Listed entries:
┌──

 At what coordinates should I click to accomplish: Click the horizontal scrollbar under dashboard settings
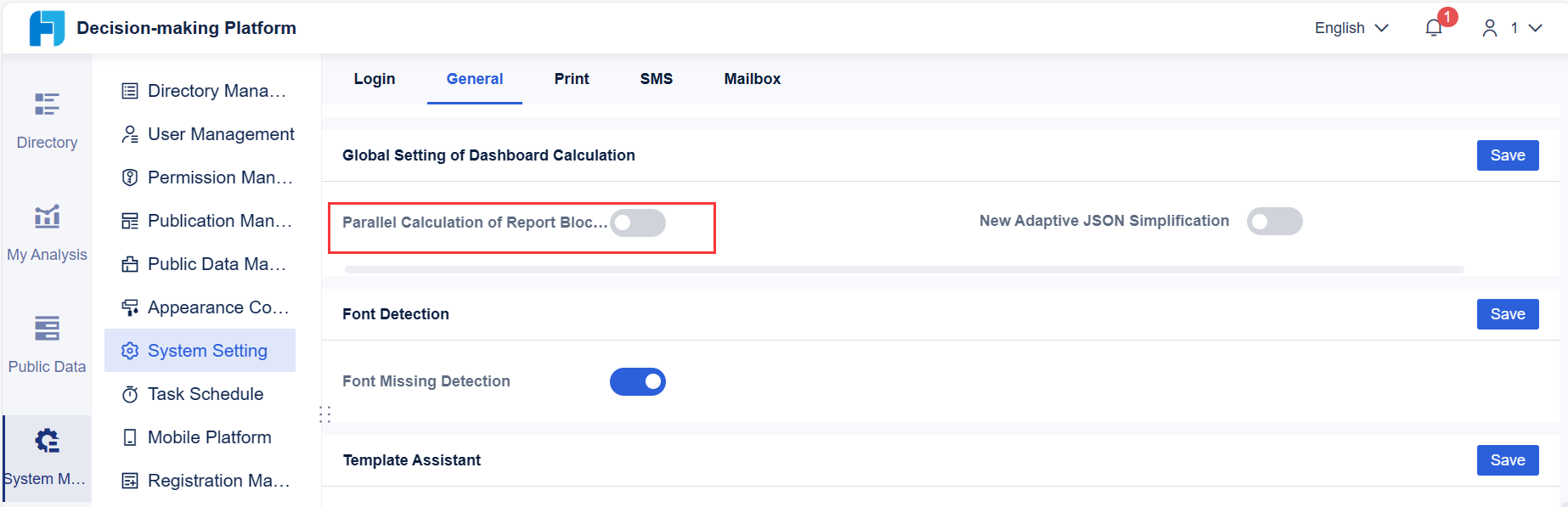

└──
┌──

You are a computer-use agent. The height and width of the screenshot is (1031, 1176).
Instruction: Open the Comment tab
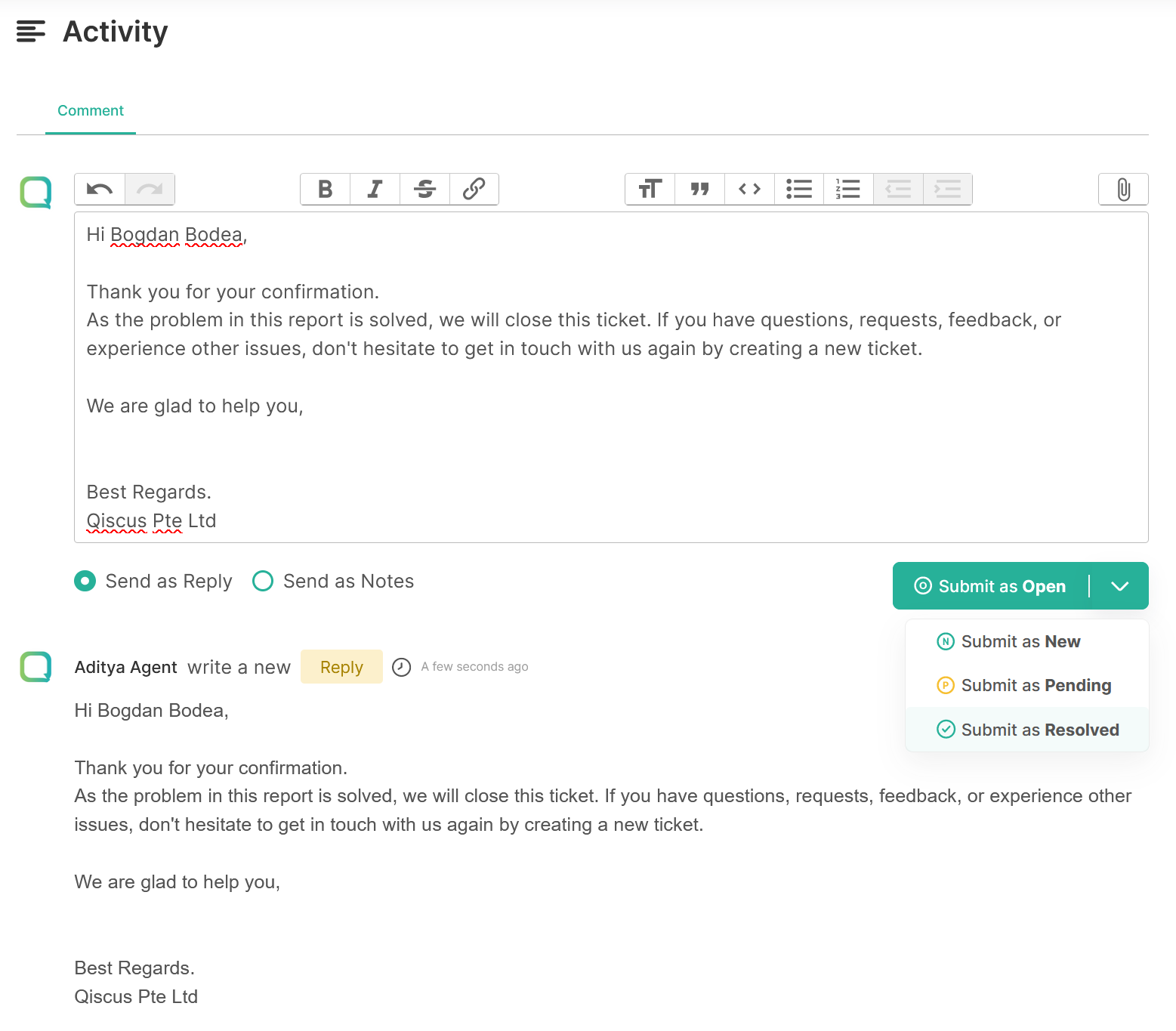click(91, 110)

└──
┌──

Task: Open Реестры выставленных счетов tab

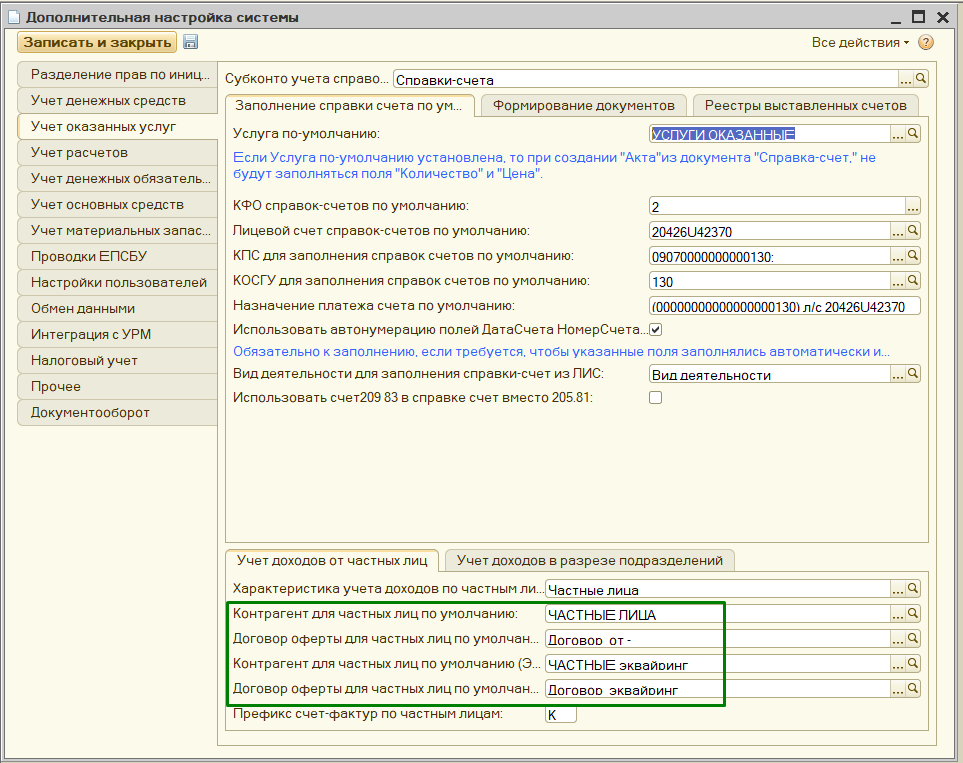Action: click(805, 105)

└──

Your task: Go through the data from the line containing "You are a computer-use" down to the line containing "click(91, 110)", and swap "Comment" for "Settings" wherever it appears, keeping everything else the same. Write out those lines without the pictures.

Output of the exercise:
You are a computer-use agent. The height and width of the screenshot is (1031, 1176).
Instruction: Open the Settings tab
click(91, 110)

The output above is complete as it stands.